The criminal group behind the Adwind RAT, one of the most actively deployed remote access trojans, has re-branded its product once again, this time returning to the malware market with the name of JBifrost.
This particular malware appeared in January 2012, under the name of Frutas RAT, and the following year, in January 2013, it rebranded as the Adwind RAT, a moniker that would stick with all security vendors.
As malware campaigns and the RAT’s activity were exposed across the years, the crooks would always change the malware’s name time and time again. Adwind rebranded as the Unrecom RAT in February 2014, as AlienSpy in October 2014, and as JSocket RAT in June 2015.

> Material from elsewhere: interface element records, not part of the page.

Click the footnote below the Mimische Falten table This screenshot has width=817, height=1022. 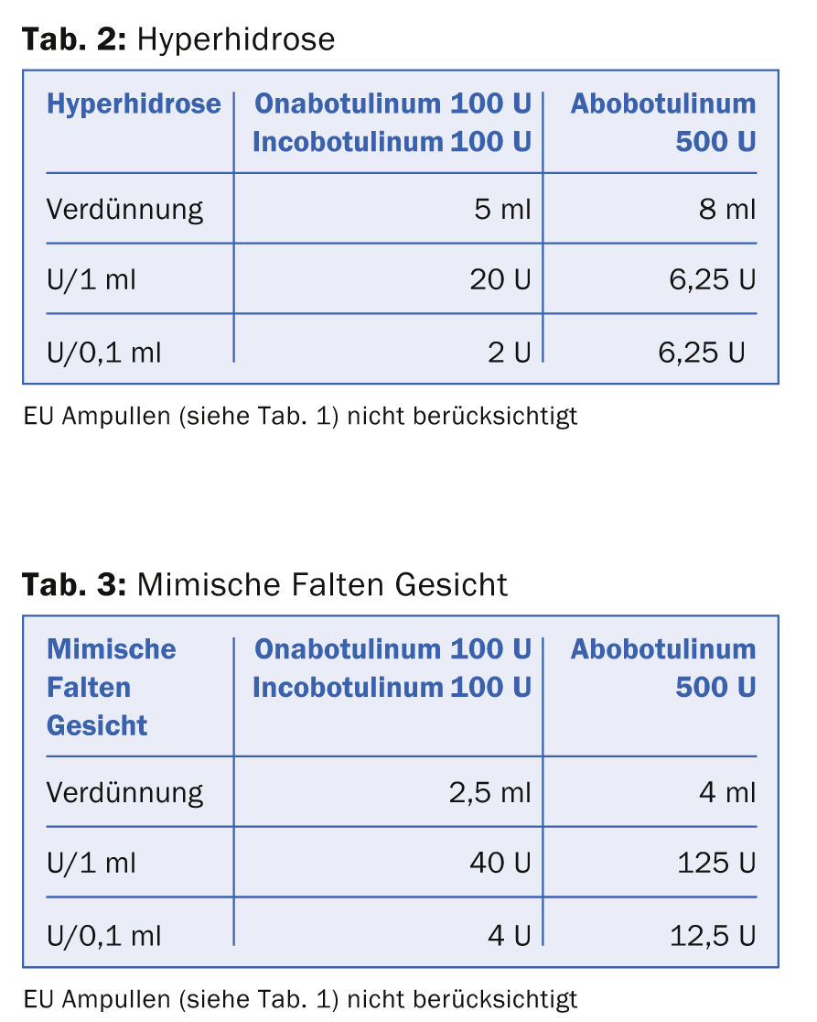(301, 997)
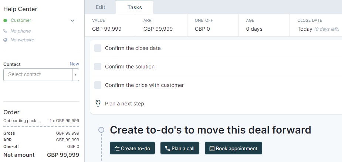Click the Book appointment button
This screenshot has width=342, height=162.
pos(233,148)
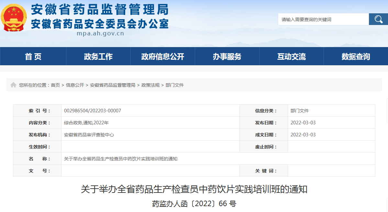This screenshot has height=212, width=388.
Task: Click the 安徽省药品审评查验中心 publisher text
Action: coord(90,134)
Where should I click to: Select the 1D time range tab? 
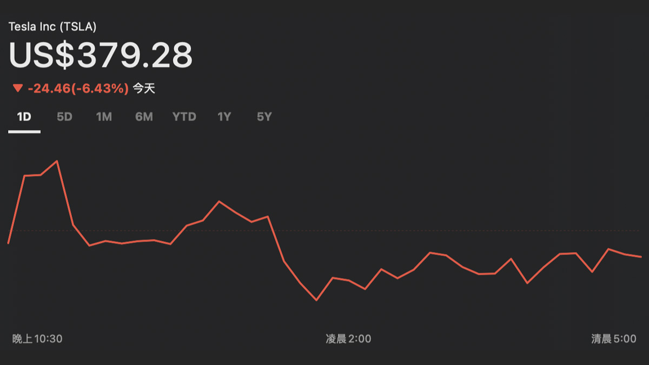click(24, 117)
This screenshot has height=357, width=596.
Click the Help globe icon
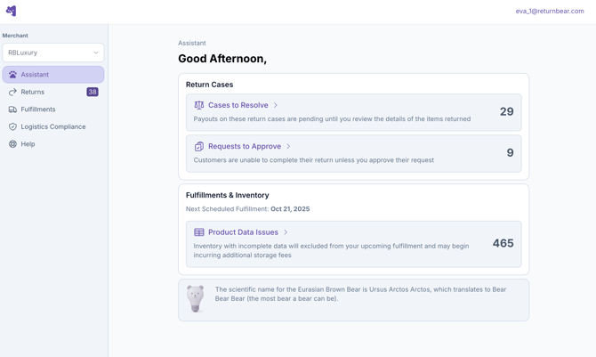12,144
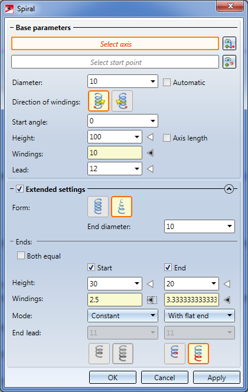248x392 pixels.
Task: Click the base Windings input field
Action: (x=115, y=153)
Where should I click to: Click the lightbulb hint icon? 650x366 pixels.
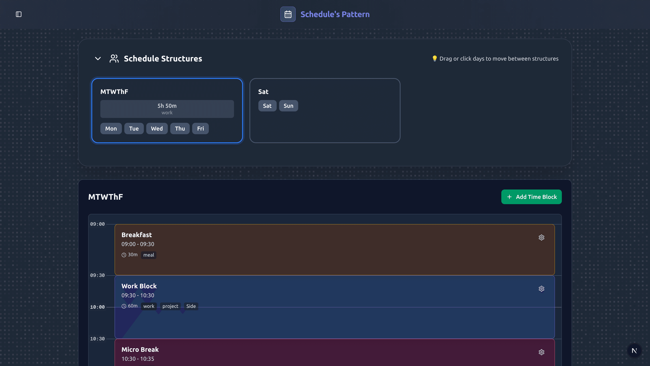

JSocket shuts down, and JBifrost appears three months later
After a scorching in-depth report published by Kaspersky in February 2016, the latest incarnation of this RAT known as JSocket shut down soon after.
According to researchers from security vendor Fortinet, the people behind Adwind have gone through the old motions of rebranding their product once again, which, three months later, reappeared on the market on May 15, 2016, as the JBifrost RAT.
Fortinet researchers are 100 percent positive this is a rebranded Adwind RAT, with a new GUI, and only a small set of new features when compared with its previous reincarnation, JSocket.
Adwind (JBifrost) website is now a closed community
The JBifrost website is not available to anyone anymore, and unlike previous instances where anyone could buy the RAT, users now need an invitation code to register on the JBifrost website and purchase the RAT.
Crooks are selling JBifrost as a monthly subscription, $45 for the first month and $40 for a subscription renewal.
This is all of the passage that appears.